Saved data entries:
»»
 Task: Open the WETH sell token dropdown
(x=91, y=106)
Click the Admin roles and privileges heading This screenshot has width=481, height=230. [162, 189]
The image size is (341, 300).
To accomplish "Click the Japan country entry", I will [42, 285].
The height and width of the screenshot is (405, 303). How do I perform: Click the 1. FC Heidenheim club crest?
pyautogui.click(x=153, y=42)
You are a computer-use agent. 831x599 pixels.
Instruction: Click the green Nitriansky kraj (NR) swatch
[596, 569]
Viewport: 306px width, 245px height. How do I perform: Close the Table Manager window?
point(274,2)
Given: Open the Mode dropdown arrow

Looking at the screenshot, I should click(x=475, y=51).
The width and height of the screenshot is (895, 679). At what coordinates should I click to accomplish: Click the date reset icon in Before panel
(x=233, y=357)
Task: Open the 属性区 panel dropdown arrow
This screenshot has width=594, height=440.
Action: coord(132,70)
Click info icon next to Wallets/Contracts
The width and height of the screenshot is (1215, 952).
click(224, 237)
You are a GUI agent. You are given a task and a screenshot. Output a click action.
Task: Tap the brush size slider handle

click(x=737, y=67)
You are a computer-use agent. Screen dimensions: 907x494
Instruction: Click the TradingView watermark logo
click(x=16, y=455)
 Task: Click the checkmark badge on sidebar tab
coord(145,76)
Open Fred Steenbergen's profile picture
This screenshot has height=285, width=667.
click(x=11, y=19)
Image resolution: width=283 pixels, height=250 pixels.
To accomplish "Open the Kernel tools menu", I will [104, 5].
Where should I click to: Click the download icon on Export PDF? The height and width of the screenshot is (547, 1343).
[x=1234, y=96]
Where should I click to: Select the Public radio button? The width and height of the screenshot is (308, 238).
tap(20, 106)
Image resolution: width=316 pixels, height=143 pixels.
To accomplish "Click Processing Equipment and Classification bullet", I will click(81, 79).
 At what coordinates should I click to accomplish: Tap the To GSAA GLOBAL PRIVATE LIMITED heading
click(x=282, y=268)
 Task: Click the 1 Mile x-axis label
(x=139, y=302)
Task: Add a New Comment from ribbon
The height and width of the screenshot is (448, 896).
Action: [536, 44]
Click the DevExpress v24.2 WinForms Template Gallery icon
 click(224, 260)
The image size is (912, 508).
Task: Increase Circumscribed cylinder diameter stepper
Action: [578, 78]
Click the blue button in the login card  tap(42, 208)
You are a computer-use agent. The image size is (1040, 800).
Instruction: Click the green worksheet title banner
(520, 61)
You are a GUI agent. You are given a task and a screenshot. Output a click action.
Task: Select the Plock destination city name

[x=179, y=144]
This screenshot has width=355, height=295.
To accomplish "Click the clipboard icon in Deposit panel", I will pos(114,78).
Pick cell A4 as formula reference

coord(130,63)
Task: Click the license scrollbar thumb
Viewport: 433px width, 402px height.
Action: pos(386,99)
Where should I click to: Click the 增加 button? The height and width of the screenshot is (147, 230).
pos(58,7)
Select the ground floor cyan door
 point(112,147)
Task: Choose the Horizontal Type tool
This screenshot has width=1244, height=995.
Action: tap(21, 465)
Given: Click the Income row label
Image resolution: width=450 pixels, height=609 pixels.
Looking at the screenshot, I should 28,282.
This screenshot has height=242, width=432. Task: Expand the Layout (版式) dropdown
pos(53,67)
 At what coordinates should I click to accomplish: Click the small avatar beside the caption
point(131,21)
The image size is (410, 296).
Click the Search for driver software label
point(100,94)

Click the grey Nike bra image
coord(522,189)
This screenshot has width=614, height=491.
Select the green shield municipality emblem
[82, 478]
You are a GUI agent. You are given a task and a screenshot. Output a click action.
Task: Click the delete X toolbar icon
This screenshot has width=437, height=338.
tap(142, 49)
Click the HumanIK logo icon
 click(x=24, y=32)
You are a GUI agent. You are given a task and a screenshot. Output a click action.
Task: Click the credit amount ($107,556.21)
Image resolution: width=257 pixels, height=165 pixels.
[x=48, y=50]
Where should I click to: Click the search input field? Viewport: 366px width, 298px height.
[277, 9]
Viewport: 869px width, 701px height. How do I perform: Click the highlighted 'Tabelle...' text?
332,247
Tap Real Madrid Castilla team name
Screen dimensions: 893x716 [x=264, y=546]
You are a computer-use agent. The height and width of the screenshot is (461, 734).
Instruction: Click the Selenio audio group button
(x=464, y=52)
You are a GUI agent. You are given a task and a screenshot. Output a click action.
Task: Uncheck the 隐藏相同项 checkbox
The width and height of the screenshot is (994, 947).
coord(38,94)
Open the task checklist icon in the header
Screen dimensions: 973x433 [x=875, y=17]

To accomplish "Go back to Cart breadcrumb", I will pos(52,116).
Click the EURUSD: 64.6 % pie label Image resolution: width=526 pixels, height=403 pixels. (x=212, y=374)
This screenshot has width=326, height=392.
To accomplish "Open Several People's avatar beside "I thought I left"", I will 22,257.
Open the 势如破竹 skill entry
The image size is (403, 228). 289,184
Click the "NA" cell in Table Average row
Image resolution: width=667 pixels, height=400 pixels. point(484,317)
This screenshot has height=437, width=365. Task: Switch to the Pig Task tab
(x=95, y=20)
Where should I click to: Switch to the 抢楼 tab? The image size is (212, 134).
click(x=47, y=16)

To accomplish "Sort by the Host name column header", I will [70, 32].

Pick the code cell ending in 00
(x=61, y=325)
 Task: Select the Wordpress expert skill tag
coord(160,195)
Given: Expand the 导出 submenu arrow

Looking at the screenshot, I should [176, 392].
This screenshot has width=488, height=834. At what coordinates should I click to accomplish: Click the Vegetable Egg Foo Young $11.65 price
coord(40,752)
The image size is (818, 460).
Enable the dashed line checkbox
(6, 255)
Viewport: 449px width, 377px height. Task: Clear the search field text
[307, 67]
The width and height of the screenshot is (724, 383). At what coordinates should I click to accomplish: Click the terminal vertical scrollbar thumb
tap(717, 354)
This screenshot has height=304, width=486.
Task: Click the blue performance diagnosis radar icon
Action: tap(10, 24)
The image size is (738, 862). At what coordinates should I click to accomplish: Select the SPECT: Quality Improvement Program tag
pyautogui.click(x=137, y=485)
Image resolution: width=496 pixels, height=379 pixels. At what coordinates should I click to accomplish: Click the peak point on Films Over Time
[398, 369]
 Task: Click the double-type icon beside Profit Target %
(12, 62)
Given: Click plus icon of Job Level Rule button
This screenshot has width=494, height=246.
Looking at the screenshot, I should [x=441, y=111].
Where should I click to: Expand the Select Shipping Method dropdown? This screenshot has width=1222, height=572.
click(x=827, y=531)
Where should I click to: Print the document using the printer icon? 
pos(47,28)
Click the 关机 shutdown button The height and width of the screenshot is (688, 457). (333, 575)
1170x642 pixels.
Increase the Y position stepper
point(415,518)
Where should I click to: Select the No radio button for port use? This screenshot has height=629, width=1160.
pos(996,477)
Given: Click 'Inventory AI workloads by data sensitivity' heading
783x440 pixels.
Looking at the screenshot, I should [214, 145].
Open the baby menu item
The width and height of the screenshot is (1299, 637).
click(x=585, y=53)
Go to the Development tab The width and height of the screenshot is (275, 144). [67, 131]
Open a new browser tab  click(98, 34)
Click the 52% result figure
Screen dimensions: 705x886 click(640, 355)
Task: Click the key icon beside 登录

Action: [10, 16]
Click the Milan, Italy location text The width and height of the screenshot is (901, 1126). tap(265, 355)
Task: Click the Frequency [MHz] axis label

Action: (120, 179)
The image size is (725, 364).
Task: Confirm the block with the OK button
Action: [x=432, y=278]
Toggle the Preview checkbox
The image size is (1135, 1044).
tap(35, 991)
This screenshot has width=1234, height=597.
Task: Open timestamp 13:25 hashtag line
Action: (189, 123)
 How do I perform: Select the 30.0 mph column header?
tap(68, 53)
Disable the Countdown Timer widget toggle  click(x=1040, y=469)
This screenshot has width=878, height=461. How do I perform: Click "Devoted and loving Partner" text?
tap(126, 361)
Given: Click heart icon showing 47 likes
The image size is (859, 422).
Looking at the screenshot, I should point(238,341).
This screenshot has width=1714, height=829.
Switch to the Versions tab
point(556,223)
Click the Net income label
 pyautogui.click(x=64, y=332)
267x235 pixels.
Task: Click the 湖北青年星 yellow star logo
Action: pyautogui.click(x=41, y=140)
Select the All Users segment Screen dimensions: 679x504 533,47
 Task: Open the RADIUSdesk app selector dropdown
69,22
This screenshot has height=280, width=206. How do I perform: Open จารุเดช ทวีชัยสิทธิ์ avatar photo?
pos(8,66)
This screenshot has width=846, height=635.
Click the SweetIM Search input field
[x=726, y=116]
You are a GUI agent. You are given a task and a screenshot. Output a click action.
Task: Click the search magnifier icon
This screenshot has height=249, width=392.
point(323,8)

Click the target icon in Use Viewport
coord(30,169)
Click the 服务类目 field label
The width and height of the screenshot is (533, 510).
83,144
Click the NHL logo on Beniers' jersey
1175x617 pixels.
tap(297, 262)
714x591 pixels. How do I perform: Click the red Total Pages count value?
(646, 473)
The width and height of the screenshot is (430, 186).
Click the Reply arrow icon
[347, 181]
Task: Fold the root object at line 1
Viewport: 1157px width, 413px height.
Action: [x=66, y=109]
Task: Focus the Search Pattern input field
««
→ WHAT IS BEING ASKED: Starting at the line above that contains "Click the blue button", repeat each line exactly up to and including the line that contains "Task: Click the license scrollbar thumb", and stop there.

→ RESPONSE TO THIS EXERCISE:
Click the blue button in the login card  tap(42, 208)
You are a computer-use agent. The image size is (1040, 800).
Instruction: Click the green worksheet title banner
(520, 61)
You are a GUI agent. You are given a task and a screenshot. Output a click action.
Task: Select the Plock destination city name

[x=179, y=144]
This screenshot has width=355, height=295.
To accomplish "Click the clipboard icon in Deposit panel", I will pos(114,78).
Pick cell A4 as formula reference

coord(130,63)
Task: Click the license scrollbar thumb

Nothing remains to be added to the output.